> [REQUIREMENTS]
Copy the records below verbatim, from the first line to the last.

────

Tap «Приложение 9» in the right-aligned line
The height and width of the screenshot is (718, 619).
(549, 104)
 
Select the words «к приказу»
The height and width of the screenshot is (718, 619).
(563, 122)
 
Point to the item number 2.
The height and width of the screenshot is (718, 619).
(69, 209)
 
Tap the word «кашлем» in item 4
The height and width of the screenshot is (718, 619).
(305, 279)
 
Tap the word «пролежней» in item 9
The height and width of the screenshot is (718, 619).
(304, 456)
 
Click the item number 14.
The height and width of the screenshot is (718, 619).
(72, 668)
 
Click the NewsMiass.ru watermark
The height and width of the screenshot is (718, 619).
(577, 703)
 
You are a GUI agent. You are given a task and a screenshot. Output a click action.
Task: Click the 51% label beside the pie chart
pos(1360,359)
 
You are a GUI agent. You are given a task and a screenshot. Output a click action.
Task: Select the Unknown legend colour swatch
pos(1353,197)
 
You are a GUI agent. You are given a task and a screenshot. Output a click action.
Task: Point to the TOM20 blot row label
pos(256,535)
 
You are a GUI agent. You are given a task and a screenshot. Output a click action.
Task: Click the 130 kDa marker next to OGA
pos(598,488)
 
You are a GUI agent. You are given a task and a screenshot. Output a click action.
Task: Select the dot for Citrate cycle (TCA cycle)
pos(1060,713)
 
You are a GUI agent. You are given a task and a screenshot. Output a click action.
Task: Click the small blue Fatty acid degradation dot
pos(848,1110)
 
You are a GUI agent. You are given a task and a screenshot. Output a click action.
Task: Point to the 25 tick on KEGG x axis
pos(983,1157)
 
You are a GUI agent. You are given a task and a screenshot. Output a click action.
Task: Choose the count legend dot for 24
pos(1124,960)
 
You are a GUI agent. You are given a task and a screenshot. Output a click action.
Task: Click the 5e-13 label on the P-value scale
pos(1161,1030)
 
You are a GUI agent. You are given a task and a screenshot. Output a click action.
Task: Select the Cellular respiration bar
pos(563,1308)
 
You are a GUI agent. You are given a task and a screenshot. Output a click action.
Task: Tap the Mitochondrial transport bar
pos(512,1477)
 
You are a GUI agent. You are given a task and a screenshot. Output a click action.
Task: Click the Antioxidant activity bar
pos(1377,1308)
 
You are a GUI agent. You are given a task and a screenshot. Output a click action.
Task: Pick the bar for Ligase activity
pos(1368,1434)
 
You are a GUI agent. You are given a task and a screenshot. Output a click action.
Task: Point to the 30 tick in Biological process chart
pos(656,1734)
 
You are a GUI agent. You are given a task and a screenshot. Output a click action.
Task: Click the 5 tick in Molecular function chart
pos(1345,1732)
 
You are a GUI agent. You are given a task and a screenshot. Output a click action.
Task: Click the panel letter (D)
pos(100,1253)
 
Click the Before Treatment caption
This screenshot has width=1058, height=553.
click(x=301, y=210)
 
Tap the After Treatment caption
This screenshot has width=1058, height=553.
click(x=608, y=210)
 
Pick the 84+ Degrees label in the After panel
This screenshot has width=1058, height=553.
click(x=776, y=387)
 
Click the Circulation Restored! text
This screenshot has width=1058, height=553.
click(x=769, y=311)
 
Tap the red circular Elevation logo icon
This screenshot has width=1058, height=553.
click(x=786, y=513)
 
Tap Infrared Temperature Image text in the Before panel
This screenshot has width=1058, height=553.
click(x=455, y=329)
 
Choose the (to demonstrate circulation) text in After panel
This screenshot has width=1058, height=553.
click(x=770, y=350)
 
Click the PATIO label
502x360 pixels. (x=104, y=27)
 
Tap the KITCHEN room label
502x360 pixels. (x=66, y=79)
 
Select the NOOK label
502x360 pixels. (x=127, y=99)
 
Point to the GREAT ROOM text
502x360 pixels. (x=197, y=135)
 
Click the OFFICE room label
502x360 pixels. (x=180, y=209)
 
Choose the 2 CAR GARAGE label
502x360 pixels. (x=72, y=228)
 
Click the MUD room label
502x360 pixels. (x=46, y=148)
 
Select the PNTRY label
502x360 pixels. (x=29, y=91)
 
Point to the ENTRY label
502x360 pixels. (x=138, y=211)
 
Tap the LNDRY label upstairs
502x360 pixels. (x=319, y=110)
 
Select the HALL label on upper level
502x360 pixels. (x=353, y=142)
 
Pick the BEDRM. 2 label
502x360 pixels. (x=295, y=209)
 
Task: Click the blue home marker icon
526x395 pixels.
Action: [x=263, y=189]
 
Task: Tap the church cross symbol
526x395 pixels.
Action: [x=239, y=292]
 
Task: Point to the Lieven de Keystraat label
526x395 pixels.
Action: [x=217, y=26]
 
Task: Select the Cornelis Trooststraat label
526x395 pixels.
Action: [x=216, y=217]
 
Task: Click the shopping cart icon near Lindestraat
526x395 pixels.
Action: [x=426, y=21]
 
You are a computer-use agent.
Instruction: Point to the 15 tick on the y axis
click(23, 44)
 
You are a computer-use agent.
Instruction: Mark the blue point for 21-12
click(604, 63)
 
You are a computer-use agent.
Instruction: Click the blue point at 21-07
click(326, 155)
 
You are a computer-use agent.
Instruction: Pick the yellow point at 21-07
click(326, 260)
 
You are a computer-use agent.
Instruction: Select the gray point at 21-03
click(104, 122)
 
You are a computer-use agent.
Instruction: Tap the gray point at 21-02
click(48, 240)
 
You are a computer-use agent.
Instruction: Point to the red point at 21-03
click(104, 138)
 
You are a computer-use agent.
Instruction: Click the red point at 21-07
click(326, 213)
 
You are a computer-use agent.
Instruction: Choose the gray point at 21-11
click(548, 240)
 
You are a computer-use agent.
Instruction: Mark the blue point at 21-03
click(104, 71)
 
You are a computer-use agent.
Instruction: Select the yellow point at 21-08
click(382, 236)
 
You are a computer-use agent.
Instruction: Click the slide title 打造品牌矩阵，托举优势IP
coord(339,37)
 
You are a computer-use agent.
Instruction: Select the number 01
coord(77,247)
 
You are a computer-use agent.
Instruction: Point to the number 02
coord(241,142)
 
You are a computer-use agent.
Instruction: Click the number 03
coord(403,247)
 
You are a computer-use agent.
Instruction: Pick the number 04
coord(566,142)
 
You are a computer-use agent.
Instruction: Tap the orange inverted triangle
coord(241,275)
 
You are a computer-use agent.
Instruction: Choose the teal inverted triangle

────

> [RESPONSE]
Tap «Приложение 9» in the right-aligned line
The height and width of the screenshot is (718, 619).
(549, 104)
 
Select the words «к приказу»
The height and width of the screenshot is (718, 619).
(563, 122)
 
Point to the item number 2.
The height and width of the screenshot is (718, 619).
(69, 209)
 
Tap the word «кашлем» in item 4
The height and width of the screenshot is (718, 619).
(305, 279)
 
Tap the word «пролежней» in item 9
The height and width of the screenshot is (718, 619).
(304, 456)
 
Click the item number 14.
The height and width of the screenshot is (718, 619).
(72, 668)
 
Click the NewsMiass.ru watermark
The height and width of the screenshot is (718, 619).
(577, 703)
 
You are a GUI agent. You are given a task and a screenshot. Output a click action.
Task: Click the 51% label beside the pie chart
pos(1360,359)
 
You are a GUI agent. You are given a task and a screenshot. Output a click action.
Task: Select the Unknown legend colour swatch
pos(1353,197)
 
You are a GUI agent. You are given a task and a screenshot. Output a click action.
Task: Point to the TOM20 blot row label
pos(256,535)
 
You are a GUI agent. You are given a task and a screenshot. Output a click action.
Task: Click the 130 kDa marker next to OGA
pos(598,488)
 
You are a GUI agent. You are given a task and a screenshot. Output a click action.
Task: Select the dot for Citrate cycle (TCA cycle)
pos(1060,713)
 
You are a GUI agent. You are given a task and a screenshot. Output a click action.
Task: Click the small blue Fatty acid degradation dot
pos(848,1110)
 
You are a GUI agent. You are given a task and a screenshot. Output a click action.
Task: Point to the 25 tick on KEGG x axis
pos(983,1157)
 
You are a GUI agent. You are given a task and a screenshot. Output a click action.
Task: Choose the count legend dot for 24
pos(1124,960)
 
You are a GUI agent. You are given a task and a screenshot. Output a click action.
Task: Click the 5e-13 label on the P-value scale
pos(1161,1030)
 
You are a GUI agent. You are given a task and a screenshot. Output a click action.
Task: Select the Cellular respiration bar
pos(563,1308)
 
You are a GUI agent. You are given a task and a screenshot. Output a click action.
Task: Tap the Mitochondrial transport bar
pos(512,1477)
 
You are a GUI agent. You are given a task and a screenshot. Output a click action.
Task: Click the Antioxidant activity bar
pos(1377,1308)
 
You are a GUI agent. You are given a task and a screenshot. Output a click action.
Task: Pick the bar for Ligase activity
pos(1368,1434)
 
You are a GUI agent. You are given a task and a screenshot. Output a click action.
Task: Point to the 30 tick in Biological process chart
pos(656,1734)
 
You are a GUI agent. You are given a task and a screenshot. Output a click action.
Task: Click the 5 tick in Molecular function chart
pos(1345,1732)
 
You are a GUI agent. You are given a task and a screenshot. Output a click action.
Task: Click the panel letter (D)
pos(100,1253)
 
Click the Before Treatment caption
This screenshot has width=1058, height=553.
click(x=301, y=210)
 
Tap the After Treatment caption
This screenshot has width=1058, height=553.
click(x=608, y=210)
 
Pick the 84+ Degrees label in the After panel
This screenshot has width=1058, height=553.
click(x=776, y=387)
 
Click the Circulation Restored! text
This screenshot has width=1058, height=553.
click(x=769, y=311)
 
Tap the red circular Elevation logo icon
This screenshot has width=1058, height=553.
click(x=786, y=513)
 
Tap Infrared Temperature Image text in the Before panel
This screenshot has width=1058, height=553.
click(x=455, y=329)
 
Choose the (to demonstrate circulation) text in After panel
This screenshot has width=1058, height=553.
click(x=770, y=350)
 
Click the PATIO label
502x360 pixels. (x=104, y=27)
 
Tap the KITCHEN room label
502x360 pixels. (x=66, y=79)
 
Select the NOOK label
502x360 pixels. (x=127, y=99)
 
Point to the GREAT ROOM text
502x360 pixels. (x=197, y=135)
 
Click the OFFICE room label
502x360 pixels. (x=180, y=209)
 
Choose the 2 CAR GARAGE label
502x360 pixels. (x=72, y=228)
 
Click the MUD room label
502x360 pixels. (x=46, y=148)
 
Select the PNTRY label
502x360 pixels. (x=29, y=91)
 
Point to the ENTRY label
502x360 pixels. (x=138, y=211)
 
Tap the LNDRY label upstairs
502x360 pixels. (x=319, y=110)
 
Select the HALL label on upper level
502x360 pixels. (x=353, y=142)
 
Pick the BEDRM. 2 label
502x360 pixels. (x=295, y=209)
 
Task: Click the blue home marker icon
526x395 pixels.
Action: [x=263, y=189]
 
Task: Tap the church cross symbol
526x395 pixels.
Action: [x=239, y=292]
 
Task: Point to the Lieven de Keystraat label
526x395 pixels.
Action: [x=217, y=26]
 
Task: Select the Cornelis Trooststraat label
526x395 pixels.
Action: [x=216, y=217]
 
Task: Click the shopping cart icon near Lindestraat
526x395 pixels.
Action: [x=426, y=21]
 
You are a computer-use agent.
Instruction: Point to the 15 tick on the y axis
click(23, 44)
 
You are a computer-use agent.
Instruction: Mark the blue point for 21-12
click(604, 63)
 
You are a computer-use agent.
Instruction: Click the blue point at 21-07
click(326, 155)
 
You are a computer-use agent.
Instruction: Pick the yellow point at 21-07
click(326, 260)
 
You are a computer-use agent.
Instruction: Select the gray point at 21-03
click(104, 122)
 
You are a computer-use agent.
Instruction: Tap the gray point at 21-02
click(48, 240)
 
You are a computer-use agent.
Instruction: Point to the red point at 21-03
click(104, 138)
 
You are a computer-use agent.
Instruction: Click the red point at 21-07
click(326, 213)
 
You are a computer-use agent.
Instruction: Choose the gray point at 21-11
click(548, 240)
 
You are a computer-use agent.
Instruction: Mark the blue point at 21-03
click(104, 71)
 
You are a computer-use agent.
Instruction: Select the yellow point at 21-08
click(382, 236)
 
You are a computer-use agent.
Instruction: Click the slide title 打造品牌矩阵，托举优势IP
coord(339,37)
 
You are a computer-use agent.
Instruction: Select the number 01
coord(77,247)
 
You are a computer-use agent.
Instruction: Point to the number 02
coord(241,142)
 
You are a computer-use agent.
Instruction: Click the number 03
coord(403,247)
 
You are a computer-use agent.
Instruction: Pick the number 04
coord(566,142)
 
You are a computer-use agent.
Instruction: Tap the orange inverted triangle
coord(241,275)
 
You are a computer-use agent.
Instruction: Choose the teal inverted triangle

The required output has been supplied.